The code I found online was for its leaderboard. You remember these — play Pacman, get a high score, and you can put your initials in. (I'm aware I'm dating myself with that reference, thank you.)
With Slay the Spire, though, you can put your whole name in if you want. Or your username. Or really any words you want.
And that's the problem. You know the saying: Give the Internet an inch, and it'll take it vile.
The code was a list of bad words that the game would block from usage in the leaderboard. Profanity, racial slurs, and sexual references. Even common words like camgirl, OMG, and — my favourite — Santorum. Spelled like the American politician, though you might want to Google that word… if you don't have a weak stomach.
The list was a goldmine for me, because I run a social media engagement and moderation agency. And it provided more words we could add to our existing list of full-service and client-specific blockwords.
In the media buying world, blocklists are used too: Terms and topics that the advertiser doesn't want to appear next to.
And an interesting piece up on Digiday suggests that keyword blocklists may be doing more harm than good.
❌ The Problem with Blocklists
Experts say these lists often reward soft content while penalizing socially relevant and controversial topics, such as hard news, leading to missed opportunities for brands and depriving publishers of revenue from premium audiences. It can also create roadblocks for diverse advertising featuring underrepresented groups.

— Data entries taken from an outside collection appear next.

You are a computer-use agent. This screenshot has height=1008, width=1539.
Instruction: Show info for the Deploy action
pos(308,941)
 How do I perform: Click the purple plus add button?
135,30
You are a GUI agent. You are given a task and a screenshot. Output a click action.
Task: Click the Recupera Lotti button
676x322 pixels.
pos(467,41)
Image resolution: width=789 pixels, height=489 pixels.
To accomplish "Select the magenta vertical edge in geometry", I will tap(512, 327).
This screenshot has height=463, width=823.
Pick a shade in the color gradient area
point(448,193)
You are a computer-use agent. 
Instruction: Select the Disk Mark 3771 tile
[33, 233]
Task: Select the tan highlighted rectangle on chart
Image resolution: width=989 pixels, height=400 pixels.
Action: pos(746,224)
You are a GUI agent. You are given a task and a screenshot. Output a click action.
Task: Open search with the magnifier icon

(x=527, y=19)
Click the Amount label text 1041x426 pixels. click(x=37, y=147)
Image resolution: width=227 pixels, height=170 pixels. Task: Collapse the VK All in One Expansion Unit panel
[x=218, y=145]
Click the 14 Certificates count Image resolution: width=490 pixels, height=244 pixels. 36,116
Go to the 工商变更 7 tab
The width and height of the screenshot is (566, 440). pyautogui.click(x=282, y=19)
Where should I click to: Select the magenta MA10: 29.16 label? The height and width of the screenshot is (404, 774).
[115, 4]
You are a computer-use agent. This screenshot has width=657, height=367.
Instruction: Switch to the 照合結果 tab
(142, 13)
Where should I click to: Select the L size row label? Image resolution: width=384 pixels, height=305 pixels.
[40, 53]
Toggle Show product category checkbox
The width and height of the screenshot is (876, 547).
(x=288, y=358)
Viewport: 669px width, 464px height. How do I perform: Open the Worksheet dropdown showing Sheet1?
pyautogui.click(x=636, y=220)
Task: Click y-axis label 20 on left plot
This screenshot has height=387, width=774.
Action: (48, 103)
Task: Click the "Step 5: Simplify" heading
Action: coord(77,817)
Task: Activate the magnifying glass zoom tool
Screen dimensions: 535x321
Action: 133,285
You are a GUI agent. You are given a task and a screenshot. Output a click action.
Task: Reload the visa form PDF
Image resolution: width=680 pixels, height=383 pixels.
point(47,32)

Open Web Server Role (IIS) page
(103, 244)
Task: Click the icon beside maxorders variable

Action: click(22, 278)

⛔ Moving Beyond the Blocklist
The piece is definitely worth reading — it says advertisers must challenge themselves, their media buying partners, and their brand safety vendors to create ways to avoid punishing hard news.
Quoting the piece:
Consumers are smart. They know what they are getting into when they visit hard news sites. If they see a story about a violent protest on a reputable news site, they will not think that a brand advertising on that site is violent. Blocking all news stories covering violence is too crude an approach to brand safety.